[Items from a dataset]
***

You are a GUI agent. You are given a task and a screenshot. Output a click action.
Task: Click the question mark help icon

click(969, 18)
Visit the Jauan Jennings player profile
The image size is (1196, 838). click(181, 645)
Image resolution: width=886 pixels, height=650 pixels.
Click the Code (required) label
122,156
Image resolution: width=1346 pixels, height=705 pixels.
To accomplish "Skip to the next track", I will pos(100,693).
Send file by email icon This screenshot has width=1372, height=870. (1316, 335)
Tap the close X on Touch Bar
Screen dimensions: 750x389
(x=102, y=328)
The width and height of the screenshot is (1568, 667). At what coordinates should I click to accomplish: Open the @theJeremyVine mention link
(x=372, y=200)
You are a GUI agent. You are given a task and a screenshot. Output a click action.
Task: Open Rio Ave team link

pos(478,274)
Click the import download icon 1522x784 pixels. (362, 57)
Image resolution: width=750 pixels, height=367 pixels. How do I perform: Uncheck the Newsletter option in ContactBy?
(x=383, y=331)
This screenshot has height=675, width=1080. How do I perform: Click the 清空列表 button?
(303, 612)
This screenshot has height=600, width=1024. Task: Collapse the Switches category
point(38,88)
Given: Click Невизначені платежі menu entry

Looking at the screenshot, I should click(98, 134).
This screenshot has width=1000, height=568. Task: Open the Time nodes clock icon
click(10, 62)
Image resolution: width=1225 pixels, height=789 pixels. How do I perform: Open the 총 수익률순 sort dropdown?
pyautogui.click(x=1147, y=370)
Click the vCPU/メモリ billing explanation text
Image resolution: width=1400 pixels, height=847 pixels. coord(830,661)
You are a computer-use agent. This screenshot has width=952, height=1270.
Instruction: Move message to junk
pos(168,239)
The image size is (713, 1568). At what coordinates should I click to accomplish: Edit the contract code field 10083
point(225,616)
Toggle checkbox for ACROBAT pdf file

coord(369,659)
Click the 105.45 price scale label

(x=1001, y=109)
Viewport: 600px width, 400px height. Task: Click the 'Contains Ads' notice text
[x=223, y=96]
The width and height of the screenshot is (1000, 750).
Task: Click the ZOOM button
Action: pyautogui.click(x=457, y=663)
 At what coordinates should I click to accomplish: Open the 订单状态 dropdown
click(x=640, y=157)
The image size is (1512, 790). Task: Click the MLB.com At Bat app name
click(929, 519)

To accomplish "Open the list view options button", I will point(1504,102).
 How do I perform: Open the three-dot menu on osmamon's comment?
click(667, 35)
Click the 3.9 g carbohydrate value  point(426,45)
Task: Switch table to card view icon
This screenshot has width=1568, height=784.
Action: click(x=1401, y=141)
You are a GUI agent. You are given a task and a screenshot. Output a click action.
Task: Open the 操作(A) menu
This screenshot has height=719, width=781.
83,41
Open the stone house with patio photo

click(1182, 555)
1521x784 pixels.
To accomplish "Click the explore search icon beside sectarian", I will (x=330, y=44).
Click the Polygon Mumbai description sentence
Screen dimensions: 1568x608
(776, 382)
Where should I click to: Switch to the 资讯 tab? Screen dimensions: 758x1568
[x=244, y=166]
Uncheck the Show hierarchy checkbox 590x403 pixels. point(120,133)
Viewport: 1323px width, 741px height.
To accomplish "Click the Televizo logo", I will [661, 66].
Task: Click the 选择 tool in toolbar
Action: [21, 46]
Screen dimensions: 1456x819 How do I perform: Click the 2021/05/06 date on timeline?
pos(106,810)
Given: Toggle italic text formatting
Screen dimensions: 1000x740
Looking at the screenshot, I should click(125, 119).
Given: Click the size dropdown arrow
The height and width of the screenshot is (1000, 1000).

***

PROBLEM STATEMENT:
Send back the complete set of entries, exactly as shown above.

TASK RESPONSE:
You are a GUI agent. You are given a task and a screenshot. Output a click action.
Task: Click the question mark help icon

click(969, 18)
Visit the Jauan Jennings player profile
The image size is (1196, 838). click(181, 645)
Image resolution: width=886 pixels, height=650 pixels.
Click the Code (required) label
122,156
Image resolution: width=1346 pixels, height=705 pixels.
To accomplish "Skip to the next track", I will pos(100,693).
Send file by email icon This screenshot has width=1372, height=870. (1316, 335)
Tap the close X on Touch Bar
Screen dimensions: 750x389
(x=102, y=328)
The width and height of the screenshot is (1568, 667). At what coordinates should I click to accomplish: Open the @theJeremyVine mention link
(x=372, y=200)
You are a GUI agent. You are given a task and a screenshot. Output a click action.
Task: Open Rio Ave team link

pos(478,274)
Click the import download icon 1522x784 pixels. (362, 57)
Image resolution: width=750 pixels, height=367 pixels. How do I perform: Uncheck the Newsletter option in ContactBy?
(x=383, y=331)
This screenshot has height=675, width=1080. How do I perform: Click the 清空列表 button?
(303, 612)
This screenshot has height=600, width=1024. Task: Collapse the Switches category
point(38,88)
Given: Click Невизначені платежі menu entry

Looking at the screenshot, I should click(98, 134).
This screenshot has width=1000, height=568. Task: Open the Time nodes clock icon
click(10, 62)
Image resolution: width=1225 pixels, height=789 pixels. How do I perform: Open the 총 수익률순 sort dropdown?
pyautogui.click(x=1147, y=370)
Click the vCPU/メモリ billing explanation text
Image resolution: width=1400 pixels, height=847 pixels. coord(830,661)
You are a computer-use agent. This screenshot has width=952, height=1270.
Instruction: Move message to junk
pos(168,239)
The image size is (713, 1568). At what coordinates should I click to accomplish: Edit the contract code field 10083
point(225,616)
Toggle checkbox for ACROBAT pdf file

coord(369,659)
Click the 105.45 price scale label

(x=1001, y=109)
Viewport: 600px width, 400px height. Task: Click the 'Contains Ads' notice text
[x=223, y=96]
The width and height of the screenshot is (1000, 750).
Task: Click the ZOOM button
Action: pyautogui.click(x=457, y=663)
 At what coordinates should I click to accomplish: Open the 订单状态 dropdown
click(x=640, y=157)
The image size is (1512, 790). Task: Click the MLB.com At Bat app name
click(929, 519)

To accomplish "Open the list view options button", I will point(1504,102).
 How do I perform: Open the three-dot menu on osmamon's comment?
click(667, 35)
Click the 3.9 g carbohydrate value  point(426,45)
Task: Switch table to card view icon
This screenshot has width=1568, height=784.
Action: click(x=1401, y=141)
You are a GUI agent. You are given a task and a screenshot. Output a click action.
Task: Open the 操作(A) menu
This screenshot has height=719, width=781.
83,41
Open the stone house with patio photo

click(1182, 555)
1521x784 pixels.
To accomplish "Click the explore search icon beside sectarian", I will (x=330, y=44).
Click the Polygon Mumbai description sentence
Screen dimensions: 1568x608
(776, 382)
Where should I click to: Switch to the 资讯 tab? Screen dimensions: 758x1568
[x=244, y=166]
Uncheck the Show hierarchy checkbox 590x403 pixels. point(120,133)
Viewport: 1323px width, 741px height.
To accomplish "Click the Televizo logo", I will [661, 66].
Task: Click the 选择 tool in toolbar
Action: [21, 46]
Screen dimensions: 1456x819 How do I perform: Click the 2021/05/06 date on timeline?
pos(106,810)
Given: Toggle italic text formatting
Screen dimensions: 1000x740
Looking at the screenshot, I should click(125, 119).
Given: Click the size dropdown arrow
The height and width of the screenshot is (1000, 1000).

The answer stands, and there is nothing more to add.